My son, who is 16, is generally a good kid....no drugs, no alcohol, basically respectful (for the most part).

Amy,
Your son sounds like mine...he is now 17, very bright, spends time on the computer and video games, and really doesn't work much at school.....pulls those D's up to C's.
Sue,
Thank you so much for the advice!
176/169/126 Plan 2 with Lites
FWIW, Gavin is also super lazy, he won't clena his room, or contribute to the upkeep of the house. he spends HOURS on video games, and mere moments on homework. HE is adept at the gradesheet scramble and thinks that if he TELLS me that the grades are going to be bad, that I won't get so upset when i see them. He does't actually change his behavior, he just gives me a heads up in order to try and prevent my freak out. I stopped doing his laundry for him a month ago. And predictably he just moves the clena pile from the bed to the chair to the floor. It is very difficult to live in a small space and have one room be so completely disgusting and unkept. It really sets a tone for the house to have to "allow" that disarray because the solution seems to be.. "wait until Mom gets mad, and then she will come clean things up while I bitch her out for coming in my room".
After hearing him complain about being un able to find work I went online and applied for him and he starts today at the grocery store as well.
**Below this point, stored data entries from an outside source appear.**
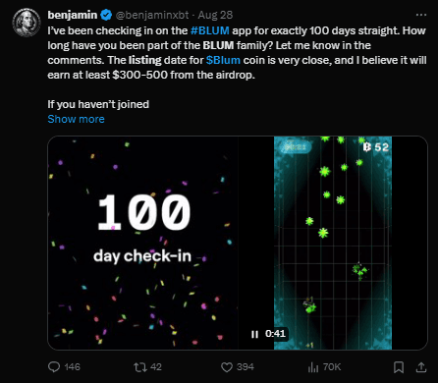Open the Aug 28 post timestamp
The height and width of the screenshot is (383, 438).
click(215, 15)
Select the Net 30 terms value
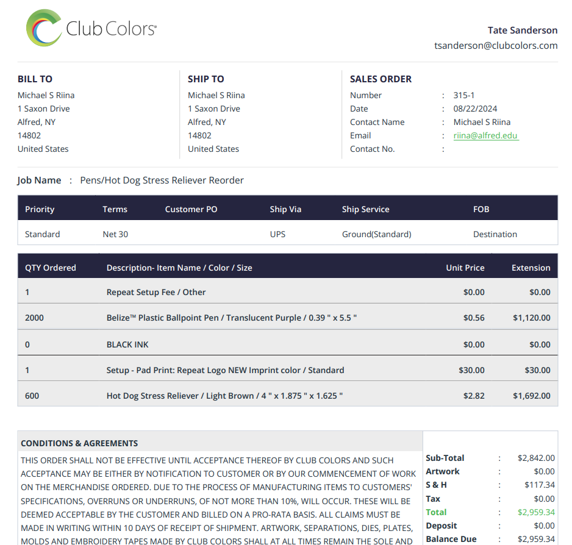The height and width of the screenshot is (545, 572). pyautogui.click(x=115, y=234)
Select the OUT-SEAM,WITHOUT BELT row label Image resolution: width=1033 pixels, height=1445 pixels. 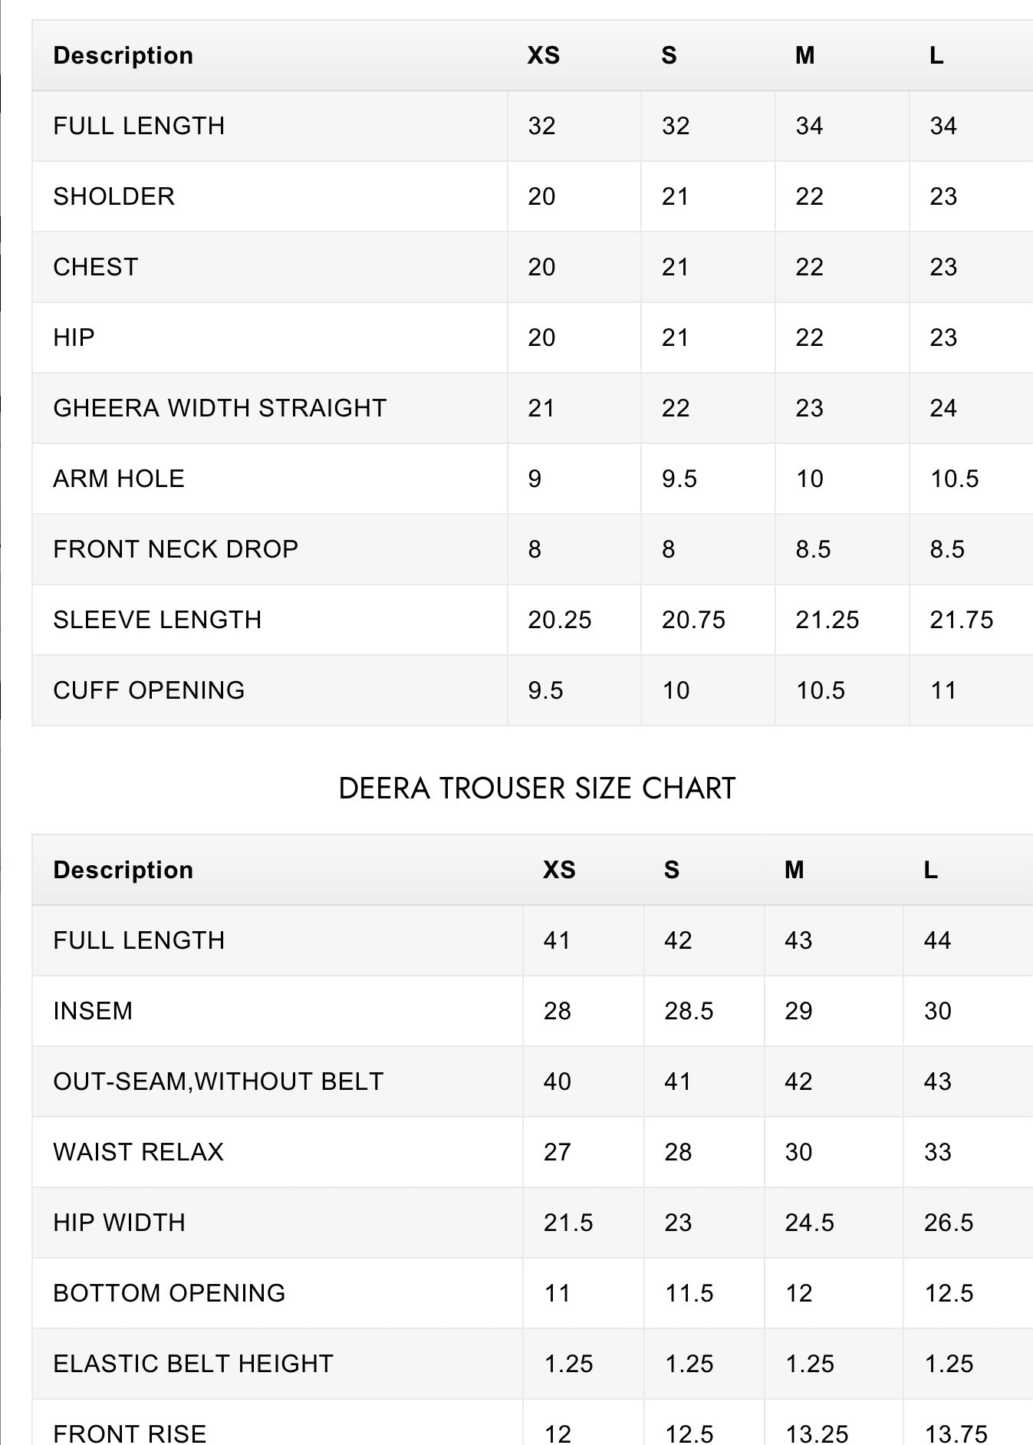(x=218, y=1081)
But boy he is kicking and screaming about it.. well more like sighing and saying whatever about it.
Well I hope he learns responsibility and earns some money but at the very least, I am getting his behind OUT of the house for at least some of the week. He has the perfect lazybones accessory, a girlfriend with a car and a job, she drives him everywhere and pays for things, but when she is in class or at work, he is sitting in his bedroom playing World of Warcraft. In a pigsty. His position being that if he isn't being disruptive in the house I shouldn't have a problem with it. But.. he is hostile when I come in to his room to talk to him, he comes out only to eat and poop, and if I ask him to do work on HIS OWN room, he says, "yeah good luck with that". and really short of standign over him and pushing his hands to the laundry and grasping it in his fingers, I can't MAKE that child do anything. He is very passive agressive and rude to me, and can "out wait" any request I make of him. he has the ability to walk past a bag of trash that I have already sacked up and left by the front door for more than 3 days. All he has to do is get it to the dumpster, and that is too much to ask.
Woah.. that turned into a rant.
But I am tired tired tored of coming home from work, seeing the gf's car in the drive and then comign in the house to his closed doort and them not coming out for an hour or so, and her squaky little "Hi Mrs K"... he always has the "just woke up bedhead" and ays they were takig a nap.. and I believe them but have already spoken to the both of them about her constant presence in the house and he gets super angry and rude with me and says she stayes in his room and what is my problem anyway. I get angry but he is agressive and doesn't have any respect for me..
The thought of any of our kids being allowed to be alone in their room w/ their GF or BF w/ the door closed just would not happen.
I think a lot of this is based on the child's personality.